Num instante, pouco antes de adormecer, milhares de pensamentos me torturam, outros me agradam, nenhum me deixa.

Os que acho bons, marco psiquicamente para não esquecer amanhã e… esqueço. E amanhã eu prometo que vou anotar, que não vou confiar na minha memória e, num instante, pouco antes de adormecer, juro que daquele bom pensamento, amanhã eu não esqueço.

E de novo.

Outros pensamentos, sobre os quais não faço qualquer anotação psíquica, estão bem ali, na hora em que acordo, como se tivessem pairado sobre o meu sono e, é bem capaz, interferido no meu sonho.

Ontem, num instante antes de dormir, senti inveja de Paulo Coelho. “Ridículo”, pensei e fui para os outros pensamentos e hoje, quando acordei, estava ele ali, me olhando firme e com cara de gozador, o pensamento pré-sono me respondendo antes mesmo de ir ao banheiro: “Ridículo por que?”

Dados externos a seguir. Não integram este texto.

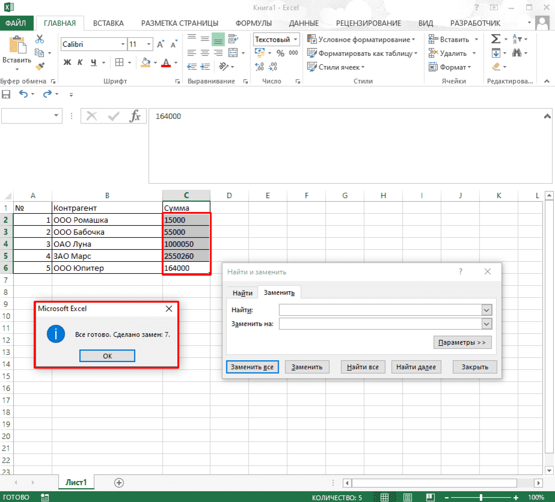Open the Calibri font name dropdown

point(123,44)
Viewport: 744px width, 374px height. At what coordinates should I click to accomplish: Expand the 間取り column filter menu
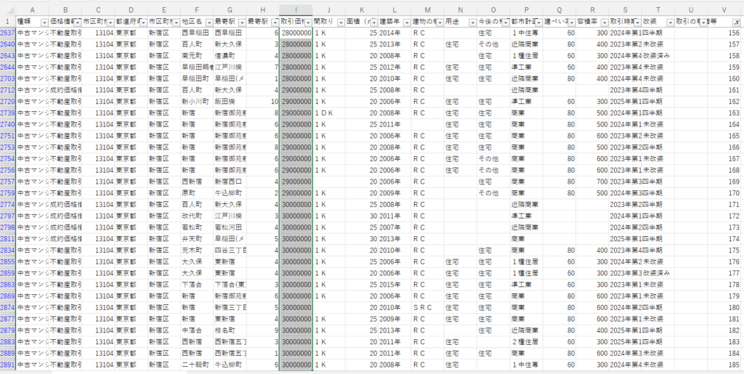click(341, 22)
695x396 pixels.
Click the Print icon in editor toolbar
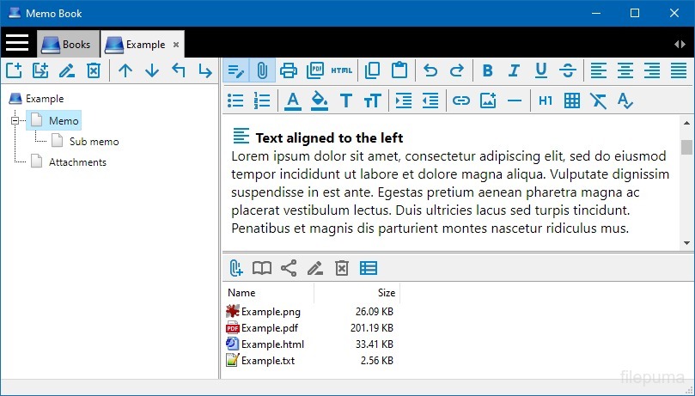coord(289,70)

Mesmo sonolento, entendi a pergunta e logo vi que o assunto era a inveja que senti do Paulo Coelho.

Não acho que precise ter inveja dele, não gosto do que ele escreve, como ele escreve, portanto não quero ser um escritor como ele. Da fama também não pode ser, porque não quero ser famoso como ele, pelas razões que fazem dele um famoso. Da vendagem dos livros dele?, talvez, embora não pelas mesmas razões.

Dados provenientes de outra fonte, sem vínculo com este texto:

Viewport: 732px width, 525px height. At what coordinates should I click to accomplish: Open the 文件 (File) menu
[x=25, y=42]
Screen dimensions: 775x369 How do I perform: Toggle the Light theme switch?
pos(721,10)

Enquanto desenvolvia os pensamentos decorrentes daquele pensamento origina, “Ridículo”, percebi que a inveja que senti dele, pouco antes de adormecer, tinha desaparecido. Entretanto, eu estava intrigado, não com o desaparecimento e sim com o surgimento. O que e levou a sentir inveja dele, pouco antes de adormecer?

Propus-me que tudo o que me consciente negava, meu inconsciente afirmava, logo eu queria, inconscientemente, ser um escritor como ele, escrever o que ele escrever, ser famoso pelo que ele escrever e vender a quantidade de livros que ele vende, graças ao que ele escreve.

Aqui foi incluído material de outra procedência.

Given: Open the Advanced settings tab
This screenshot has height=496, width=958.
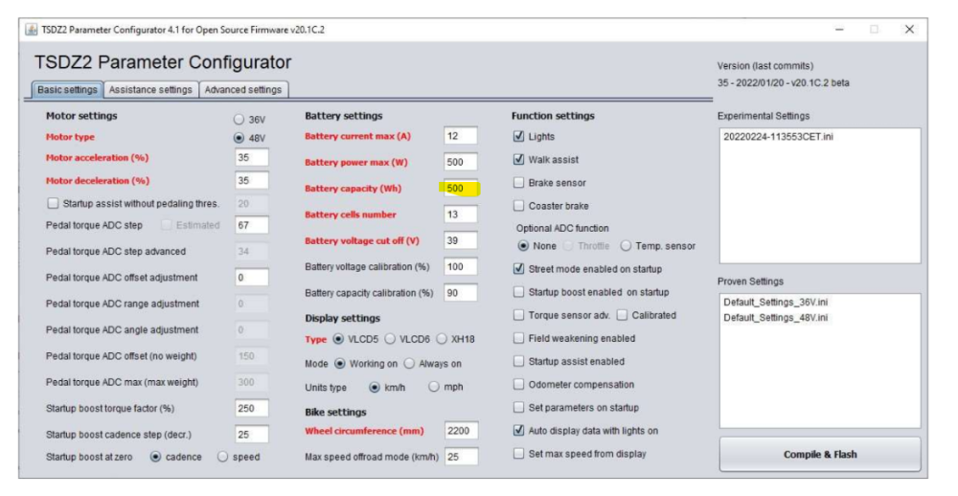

Logo deduzi que se meu inconsciente fosse tão racional eu seria um caso raro para a psiquiatria, meu consciente e meu inconsciente fundidos num único tópico da psiquê, transformando os meus conflitos, dúvidas, neuroses e psiquipatologias aderentes, numa questão de razão pura.

Eu teria desvendado o mistério do inconsciente!

Mas não, claro que não, resolvi abrir a defesa de vez e admitir que a inveja que senti de Paulo Coelho era genuína, apenas abafada pelo meu ego arrogante e meu super ego prepotente, os dois sob os quais vivo disfarçado.

Aceito que quero ser famoso como ele, vender tantos livros quanto ele, ser lido e mais lido do que ele e, também, sem nenhuma vergonha na cara, ganhar tanto dinheiro quanto ele.

Espero, com isto, acalmar minhas internalidades – ou significâncias – para ficar em território neutro, respeitar minha inveja ( esta e outras) e, como consolo circunstancial, dar de barato que, se como escritor, Paulo Coelho é o que é, como letrista do Raul Seixas ele foi genial.

O pior de tudo é que não consigo lembrar um pensamento muito bom, que tive instantes ontem de dormir, e que anotei psiquicamente para não esquecer, ao acordar.